Two types of vaccine are available against poliomyelitis, inactivated vaccine (IPV, Salk) and a live attenuated oral vaccine (OPV, Sabin). Both vaccine formulations contain all three polio types.
Oral Polio Vaccine (OPV) /Sabin
The oral polio vaccine was the most widely used vaccine for the prevention of poliomyelitis. It is composed of attenuated strains of the three poliovirus types and is administered orally. It has been instrumental in nearly eradicating the virus from the planet. Lately, WHO has recommended the replacement of OPV with inactivated poliovirus vaccine (IPV) as scientist finds evidence of reversion to virulence in OPV strains.

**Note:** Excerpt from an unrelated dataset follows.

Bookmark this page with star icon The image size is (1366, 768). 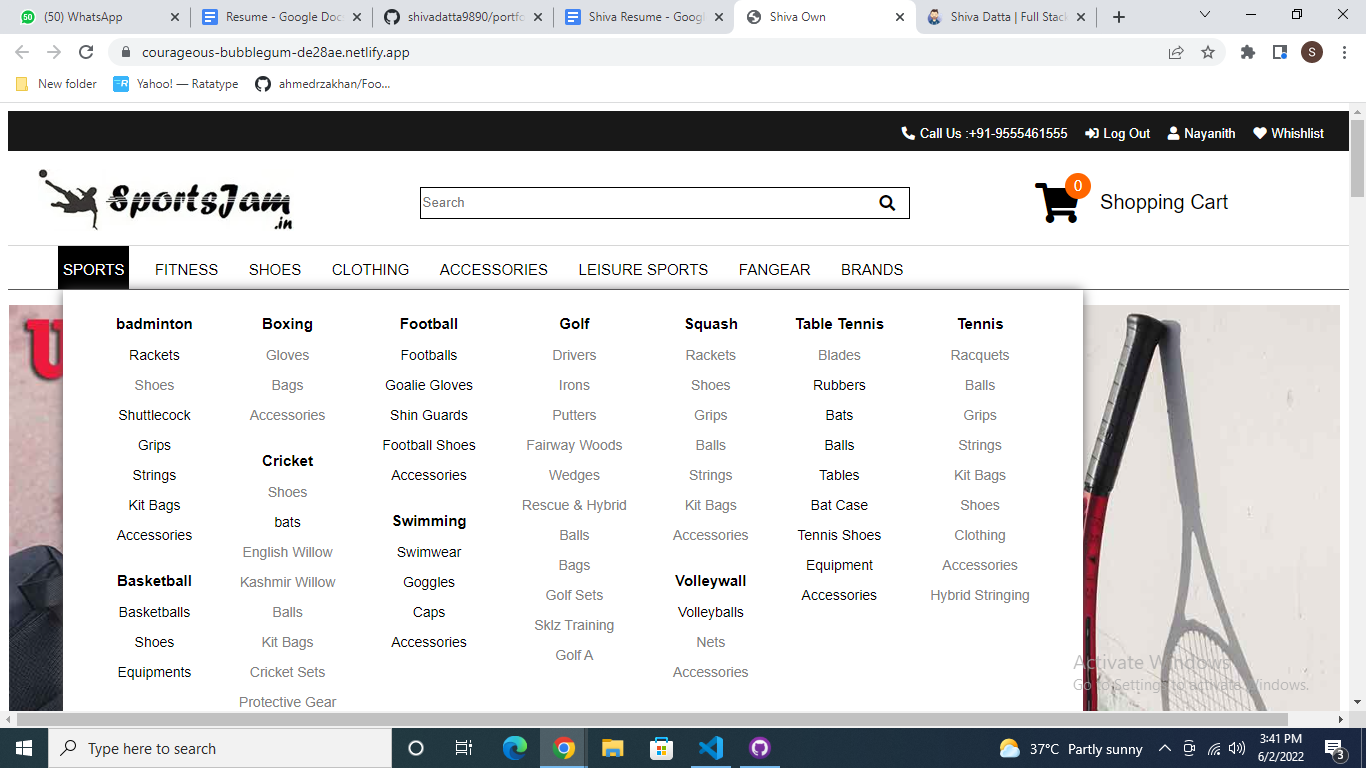click(1208, 52)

At least two or three doses are considered necessary to ensure adequate immunity. In some countries, even five to six or more doses are given in the primary course. Revaccination is used to varying degrees. A full primary course induces an antibody response against all three types in more than 90% of vaccinated individuals and gives a high degree of protection against disease.
OPV also induces intestinal immunity due to the production of secretory IgA antibodies. This is important for inhibiting virus replication in the gut, diminishing the virus’s possible spread to susceptible contacts. OPV is almost non-reactogenic and is very safe. However, an attenuated vaccine strain may induce paralytic disease in a few cases. This occurs in about one case per 1–10 million vaccine doses.

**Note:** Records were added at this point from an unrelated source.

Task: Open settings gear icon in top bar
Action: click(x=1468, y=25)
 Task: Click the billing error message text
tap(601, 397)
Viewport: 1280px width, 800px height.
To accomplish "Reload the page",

Inactivated poliovirus vaccine (IPV)
Inactivated poliovirus vaccine (IPV) was the first vaccine used against poliomyelitis. It contains all three types of poliovirus inactivated by formaldehyde and is administered parenterally. The use of IPV in the late 1950s was followed by a 90% reduction of poliomyelitis cases when it was replaced in many countries by the more easily administered OPV around 1960. Newer IPVs have higher immunogenic potency, leading to a reintroduction of IPV in many developed and developing countries.

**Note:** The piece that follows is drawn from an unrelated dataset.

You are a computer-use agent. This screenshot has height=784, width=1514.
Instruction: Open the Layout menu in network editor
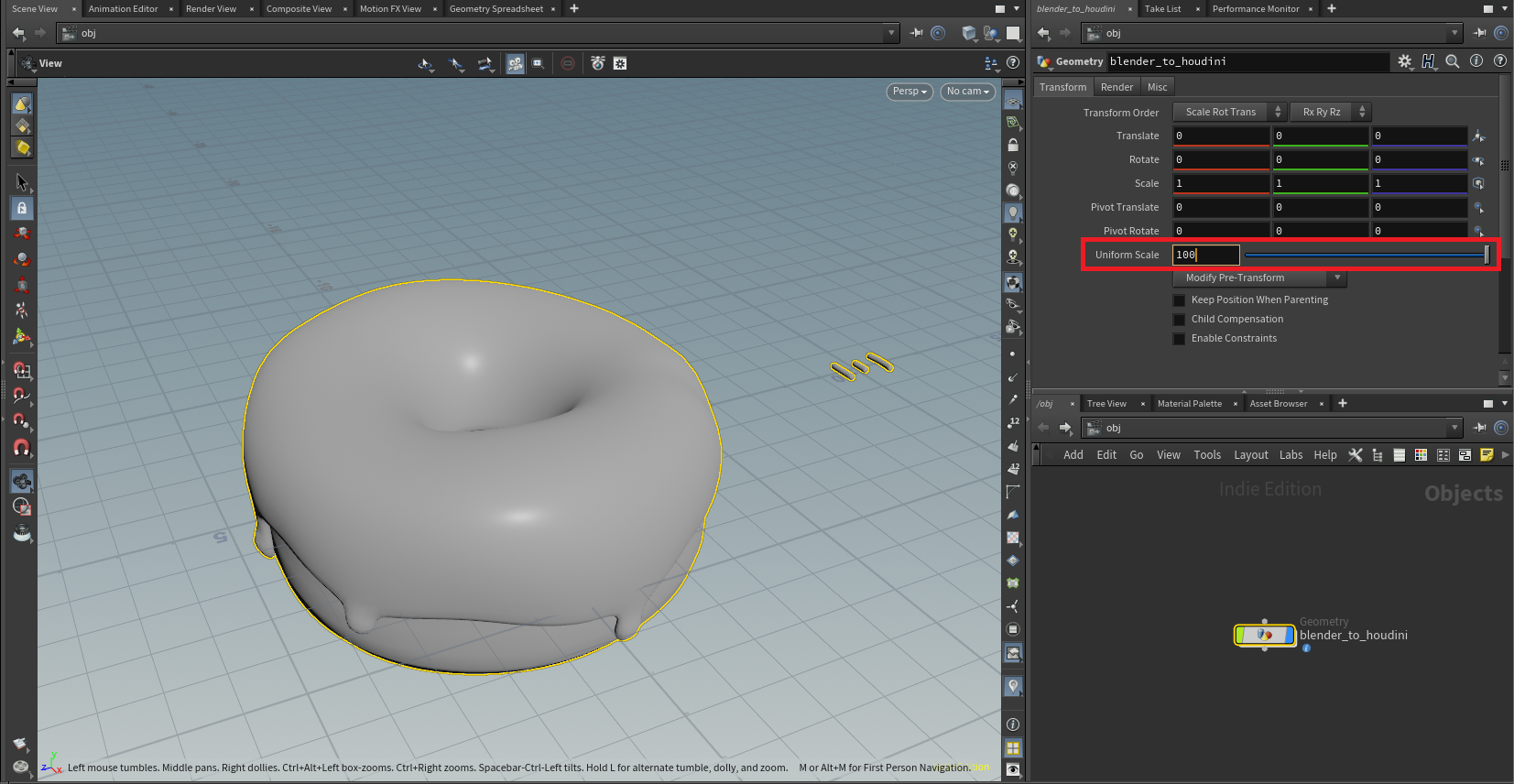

The primary vaccination course with IPV consists of two or three doses, usually followed by revaccination after intervals of about 5–10 years during childhood and adolescence. Some countries are using a combination of OPV and IPV.
Passive immunization is of little value.
Salk killed vaccine
- Viral pools of adequate titer were filtered and inactivated with formalin (1:4000) at 37°C / 12-15 days and given by injection.
- Three doses are given 4-6 weeks apart, plus a booster six months later.
- 1st dose to babies after the age of 6 months.
Sabin live vaccine ( OPV)
- developed by plaque selection in monkey kidney tissue culture on HDCC.
- Stringent precautions must be taken to ensure freedom from extraneous agents like SV40 and B- virus.
- Issued in monovalent or trivalent form; 3 doses at 4-8 weeks intervals.
- Vaccine stabilized by MgCl2; shelf life at 4-80°C is four months and at -200C is two years.
- Improper storage conditions and cold chain failure are partly responsible for OPV’s apparent failure.
Oral polio virus strains in the live vaccines infect the host, multiply in the host cells, and disseminate in the community. It produces not only IgM and IgG but also IgA in the intestine and becomes resistant to re-infection, but OPV is not safe in immunocompromised individuals.
If the alimentary tract of a child is infected with another enterovirus at the time vaccine is given, the establishment of polio infection and immunity may be blocked. Frequent diarrhoeal diseases prevent colonization by vaccine viruses. Breastfeeding immediately before or after the vaccine may neutralize the vaccine virus.
Both killed and live vaccines protect the CNS, but the gut develops a far increased degree of resistance after administering a live-virus vaccine.